7 fair coins are mixed with 3 unfair coins; PMF and expected number of flips for 3 heads?

Question

7 fair coins and 3 coins with probability for heads of 0.7 are mixed. One random coin is drawn, and flipped until 3 heads are flipped. What is the probability mass function of the number of tosses needed until 3 heads are flipped, and what is the expected number of flips required for 3 heads?

I'm having difficulties writing the pmf of the number of tosses required. The probability of selecting a fair coin is 0.7, P(unfair coin) is 0.3. Furthermore, by the geometric random variable, $$ p(x)=(1-p)^{x-1} $$ so my logic is it is equal to $$ 0.7(1-0.5)^{x-1}*0.3(1-0.7)^ {x-1}$$ and the expected value is 1/p, which is $$3/(0.7*0.5)=20$$ I'm unsure whether my thought process was correct because the PMF looks different from what I have seen before.

Thanks in advance!

Answer 1

Your approach to handling the fact that there are $7$ fair coins and $3$ biased coins is partially correct, but you are using the wrong conditional distribution.
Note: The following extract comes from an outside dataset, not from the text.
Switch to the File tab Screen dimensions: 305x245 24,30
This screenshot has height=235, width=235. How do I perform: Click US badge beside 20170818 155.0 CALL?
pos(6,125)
They are asking about the expected number of tosses until three heads occur, not one, so the conditional distribution given which type of coin is picked is negative binomial, not geometric.

However, instead of multiplying, you need to add: $$ p(X=x) = 0.7*P(X=x|p=.5) + 0.3*P(X=x|p=.7).$$

(Also, even if it were geometric, your formula used should have been $p(x) = (1-p)^{x-1}p,$ not $p(x) = (1-p)^{x-1}$)